A majority of grads believed that the Public Service Loan Forgiveness Program should be expanded (63 percent), that there should be free or subsidized tuition for low-income households (54 percent), and that the government should offer tax breaks for companies implementing student debt repayment programs.
Similarly, around half of parents agreed that companies should have debt repayment tax breaks and that governments should expand PSLF. Flint echoed this sentiment about public service loan forgiveness.
"I feel like if a college student is willing to serve in the military . . . for a minimum of four years following graduation from college, their debt should be forgiven," she says. "The debt forgiveness programs that are for those who work for 10 years in a non-profit setting or other approved setting should apply to other businesses as well."
While certain sectors of public service can apply for forgiveness after 10 years of on-time loan repayment, only 1% of applications are approved. Many graduates who thought PSLF was their ticket to relief have been denied, and they continue to struggle with their loans in low-paying public service jobs. The What You Can Do For Your Country Act is one recent policy proposal made to address this grievance.

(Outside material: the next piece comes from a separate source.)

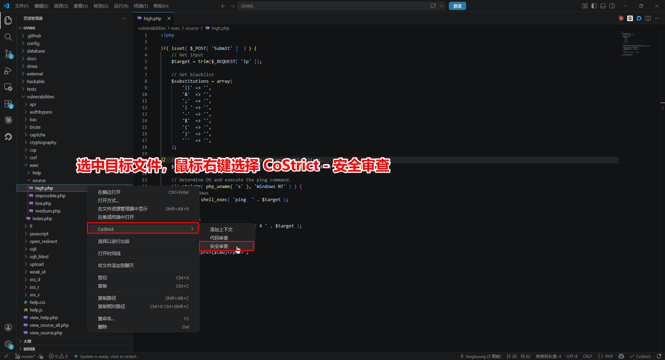Toggle the bottom panel layout button
The image size is (665, 360).
click(603, 6)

Flint also had a few more ideas, some of which are already policy proposals gaining bipartisan support. "I believe that interest rates on student loans should be lowered," Flint explains. "If I can buy a house at only 4 percent interest, why does an education cost me over 6 percent each month?" Many Americans have a similar sentiment that the College for All plan addresses: 71 percent of Democrats and 63 percent of Republicans support Sanders’s proposal to reduce student loan interest to 2.32 percent, guaranteeing it will never rise over 8.25 percent.

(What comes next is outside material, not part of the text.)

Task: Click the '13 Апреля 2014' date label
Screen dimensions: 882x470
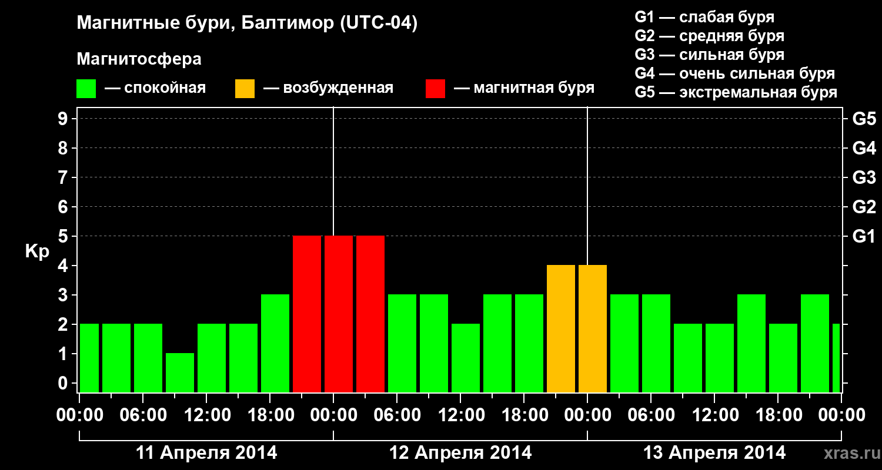Action: pyautogui.click(x=714, y=452)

Flint also echoed the sentiment of 54 percent of grads who believe in offering subsidized or discounted tuition to those who need it. "What about giving breaks to those who pay out of pocket for their education?" she suggests. "Offer discounted tuition to encourage accruing less debt. Instead, people are giving their hard-earned paychecks to pay for their education that cost as much or more than a house."
Additionally, Flint believes that we need to incentivize employers to help their employees with repayment. "More employers that require degrees should be helping their employees relieve themselves of the student loan burden," she asserts. "Offer a retention program where employers will pay a portion of the employee's student loan debt each year they remain with the company." The Employer Participation in Repayment Act is campaigning to create tax-free repayment programs for employers. This would put loan repayment in the same tax-free category as tuition reimbursement.

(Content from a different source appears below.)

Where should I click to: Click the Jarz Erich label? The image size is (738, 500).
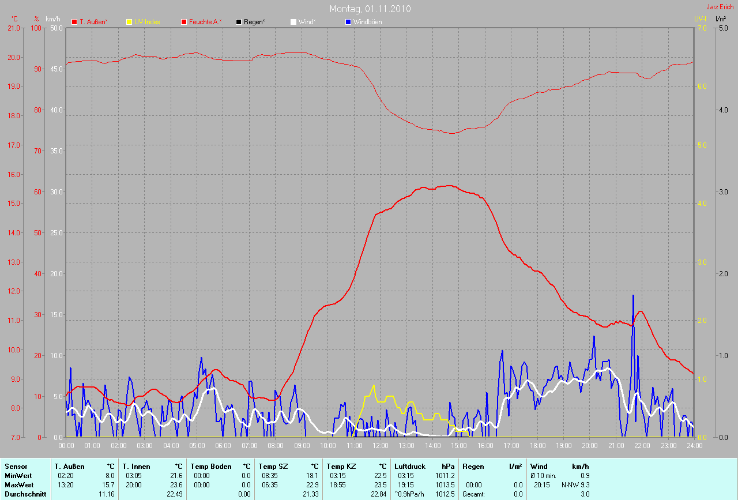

But Flint's last argument reached the core of the problem: employers are responsible for the ubiquitous demand for a degree, and no policy has concocted a comprehensive solution to stop the driver of student debt at its source. "Some employers are looking for four-year degrees when hiring but offer a salary that isn’t competitive," Flint says, voicing a rising complaint among Americans. "Frankly, many advertised positions requiring degrees shouldn’t need a degree."
This survey, and Flint's suggestions, show that a lot of ideas are floating around about what should be done; consumers seem to be becoming more open to these ideas. This openness indicates greater pressure on lawmakers, universities, employers, and individuals to do something.
And additionally, the web is full of tips for parents on paying down student debt. The growing coverage and aid is bringing more attention to the issue.
Wrapping it up
Freedom Debt Relief’s analysis contains all the metrics. The survey illuminates the issue and brings more understanding to the growing crisis affecting our economy.
Robyn Flint's story is becoming increasingly common, but Americans in student loan debt don't stand alone. With more research showcasing the increasing numbers, and with more individuals making it a personal and public priority to tackle the issue, we can hope that student debt will be on the decline within a decade.